The cultural impact of rabies, the fatal neurological disease caused by infection with rabies virus, registers throughout recorded history. Although rabies has been the subject of large-scale public health interventions, chiefly through vaccination efforts, the disease continues to take the lives of about 40,000-70,000 people per year, roughly 40% of whom are children. Most of these deaths occur in resource-poor countries, where lack of infrastructure prevents timely reporting and postexposure prophylaxis and the ubiquity of domestic and wild animal hosts makes eradication unlikely. Moreover, although the disease is rarer than other human infections such as influenza, the prognosis following a bite from a rabid animal is poor: There is currently no effective treatment that will save the life of a symptomatic rabies patient. This review focuses on the major unanswered research questions related to rabies virus pathogenesis, especially those connecting the disease progression of rabies with the complex dysfunction caused by the virus in infected cells. The recent applications of cutting-edge research strategies to this question are described in detail.

Keywords: lyssaviruses; neuroinvasive virus; neurotropic virus; rabies virus; viral transport.

Figure 1:

The RABV transcription and replication strategy. The negative-sense genomic RNA (in orange) is the template for the L-P polymerase complex.

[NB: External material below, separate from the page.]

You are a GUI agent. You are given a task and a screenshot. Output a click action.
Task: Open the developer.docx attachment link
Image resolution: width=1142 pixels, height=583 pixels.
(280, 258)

A) During transcription, Five 5′-end capped (C) and polyadenylated (A) mRNAs (in green) encode the viral proteins. The polymerase complex disassociates from the template at each termination signal (STOP). The polymerase does not always re-engage successfully, leading to a negative transcription gradient from 3′ to 5′. B) During replication, the negative-sense genome is transcribed into a positive-sense antigenomic RNA intermediate (in green) by a more processive form of the viral polymerase. The anti-genome is then transcribed back into a negative-sense RNA to complete replication.

Figure 2:

The path of RABV infection through the host. Most natural RABV infections start with exposure of muscle tissue to RABV particles by an animal bite or scratch. The infection spreads to the peripheral nervous system through neuromuscular junctions (bottom insert). Virus particles travel as an enveloped vesicle using dynein-mediate retrograde axonal transport pathways (top insert), spreading trans-synaptically from post-synaptic to pre-synaptic neurons until widespread infection of the central nervous system is achieved.

Figure 3:

The RABV neuroinvasive strategy. Two possible mechanisms are depicted, both of which have been observed experimentally. A) RABV-G interacts with the nicotinic acetylcholine receptor (nAcHR; in green), mediating entry into muscle cells. This leads to local replication of the virus before budding into the synaptic cleft of the neuromuscular junction. B) Alternatively, RABV-G interacts with one of several cellular receptors on the neuron, such as NCAM or p75NTR (shown in purple or blue). This leads to direct entry into the neuron without prior local replication in muscle.